Given data

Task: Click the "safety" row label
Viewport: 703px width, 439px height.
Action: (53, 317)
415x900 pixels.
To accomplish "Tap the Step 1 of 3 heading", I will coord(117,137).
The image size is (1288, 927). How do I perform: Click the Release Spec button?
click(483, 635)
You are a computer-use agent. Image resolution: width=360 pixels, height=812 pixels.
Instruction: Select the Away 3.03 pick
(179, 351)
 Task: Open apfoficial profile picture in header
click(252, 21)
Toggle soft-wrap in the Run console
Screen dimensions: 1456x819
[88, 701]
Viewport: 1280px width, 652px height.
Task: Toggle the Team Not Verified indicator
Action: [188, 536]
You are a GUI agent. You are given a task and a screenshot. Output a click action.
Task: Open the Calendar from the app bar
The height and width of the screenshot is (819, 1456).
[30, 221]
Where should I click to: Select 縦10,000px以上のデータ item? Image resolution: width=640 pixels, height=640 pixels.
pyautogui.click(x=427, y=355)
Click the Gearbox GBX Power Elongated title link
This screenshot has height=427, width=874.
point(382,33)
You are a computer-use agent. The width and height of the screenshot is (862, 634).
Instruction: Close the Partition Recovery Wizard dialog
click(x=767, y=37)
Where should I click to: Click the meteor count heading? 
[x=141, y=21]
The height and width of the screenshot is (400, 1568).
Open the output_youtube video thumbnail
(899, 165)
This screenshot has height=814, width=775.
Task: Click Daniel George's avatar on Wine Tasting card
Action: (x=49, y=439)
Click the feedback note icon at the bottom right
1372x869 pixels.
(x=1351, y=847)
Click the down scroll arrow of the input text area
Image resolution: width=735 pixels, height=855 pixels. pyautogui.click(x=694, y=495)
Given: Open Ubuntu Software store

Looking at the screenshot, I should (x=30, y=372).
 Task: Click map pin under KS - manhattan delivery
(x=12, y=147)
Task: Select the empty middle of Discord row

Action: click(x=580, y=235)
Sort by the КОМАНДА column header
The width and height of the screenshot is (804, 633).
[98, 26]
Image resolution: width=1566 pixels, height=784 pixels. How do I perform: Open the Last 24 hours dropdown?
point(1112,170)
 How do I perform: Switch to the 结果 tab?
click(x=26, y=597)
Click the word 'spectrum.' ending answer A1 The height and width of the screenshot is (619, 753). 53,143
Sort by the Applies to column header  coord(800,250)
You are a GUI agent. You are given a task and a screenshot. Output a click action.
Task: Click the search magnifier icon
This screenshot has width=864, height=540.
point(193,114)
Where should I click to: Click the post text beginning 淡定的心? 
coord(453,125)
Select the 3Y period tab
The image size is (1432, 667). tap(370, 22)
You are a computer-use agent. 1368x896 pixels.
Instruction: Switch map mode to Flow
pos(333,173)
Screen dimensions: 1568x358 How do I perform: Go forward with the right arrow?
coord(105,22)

Your goal
Turn every line of the items above into a Markdown table with two columns, Row and Item line, and leave out the blank lines.

Exercise output
| Row | Item line |
|---|---|
| 1 | Task: Click the "safety" row label |
| 2 | Viewport: 703px width, 439px height. |
| 3 | Action: (53, 317) |
| 4 | 415x900 pixels. |
| 5 | To accomplish "Tap the Step 1 of 3 heading", I will coord(117,137). |
| 6 | The image size is (1288, 927). How do I perform: Click the Release Spec button? |
| 7 | click(483, 635) |
| 8 | You are a computer-use agent. Image resolution: width=360 pixels, height=812 pixels. |
| 9 | Instruction: Select the Away 3.03 pick |
| 10 | (179, 351) |
| 11 |  Task: Open apfoficial profile picture in header |
| 12 | click(252, 21) |
| 13 | Toggle soft-wrap in the Run console |
| 14 | Screen dimensions: 1456x819 |
| 15 | [88, 701] |
| 16 | Viewport: 1280px width, 652px height. |
| 17 | Task: Toggle the Team Not Verified indicator |
| 18 | Action: [188, 536] |
| 19 | You are a GUI agent. You are given a task and a screenshot. Output a click action. |
| 20 | Task: Open the Calendar from the app bar |
| 21 | The height and width of the screenshot is (819, 1456). |
| 22 | [30, 221] |
| 23 | Where should I click to: Select 縦10,000px以上のデータ item? Image resolution: width=640 pixels, height=640 pixels. |
| 24 | pyautogui.click(x=427, y=355) |
| 25 | Click the Gearbox GBX Power Elongated title link |
| 26 | This screenshot has height=427, width=874. |
| 27 | point(382,33) |
| 28 | You are a computer-use agent. The width and height of the screenshot is (862, 634). |
| 29 | Instruction: Close the Partition Recovery Wizard dialog |
| 30 | click(x=767, y=37) |
| 31 | Where should I click to: Click the meteor count heading?  |
| 32 | [x=141, y=21] |
| 33 | The height and width of the screenshot is (400, 1568). |
| 34 | Open the output_youtube video thumbnail |
| 35 | (899, 165) |
| 36 | This screenshot has height=814, width=775. |
| 37 | Task: Click Daniel George's avatar on Wine Tasting card |
| 38 | Action: (x=49, y=439) |
| 39 | Click the feedback note icon at the bottom right |
| 40 | 1372x869 pixels. |
| 41 | (x=1351, y=847) |
| 42 | Click the down scroll arrow of the input text area |
| 43 | Image resolution: width=735 pixels, height=855 pixels. pyautogui.click(x=694, y=495) |
| 44 | Given: Open Ubuntu Software store |
| 45 | Looking at the screenshot, I should (x=30, y=372). |
| 46 |  Task: Click map pin under KS - manhattan delivery |
| 47 | (x=12, y=147) |
| 48 | Task: Select the empty middle of Discord row |
| 49 | Action: click(x=580, y=235) |
| 50 | Sort by the КОМАНДА column header |
| 51 | The width and height of the screenshot is (804, 633). |
| 52 | [98, 26] |
| 53 | Image resolution: width=1566 pixels, height=784 pixels. How do I perform: Open the Last 24 hours dropdown? |
| 54 | point(1112,170) |
| 55 |  How do I perform: Switch to the 结果 tab? |
| 56 | click(x=26, y=597) |
| 57 | Click the word 'spectrum.' ending answer A1 The height and width of the screenshot is (619, 753). 53,143 |
| 58 | Sort by the Applies to column header  coord(800,250) |
| 59 | You are a GUI agent. You are given a task and a screenshot. Output a click action. |
| 60 | Task: Click the search magnifier icon |
| 61 | This screenshot has width=864, height=540. |
| 62 | point(193,114) |
| 63 | Where should I click to: Click the post text beginning 淡定的心?  |
| 64 | coord(453,125) |
| 65 | Select the 3Y period tab |
| 66 | The image size is (1432, 667). tap(370, 22) |
| 67 | You are a computer-use agent. 1368x896 pixels. |
| 68 | Instruction: Switch map mode to Flow |
| 69 | pos(333,173) |
| 70 | Screen dimensions: 1568x358 How do I perform: Go forward with the right arrow? |
| 71 | coord(105,22) |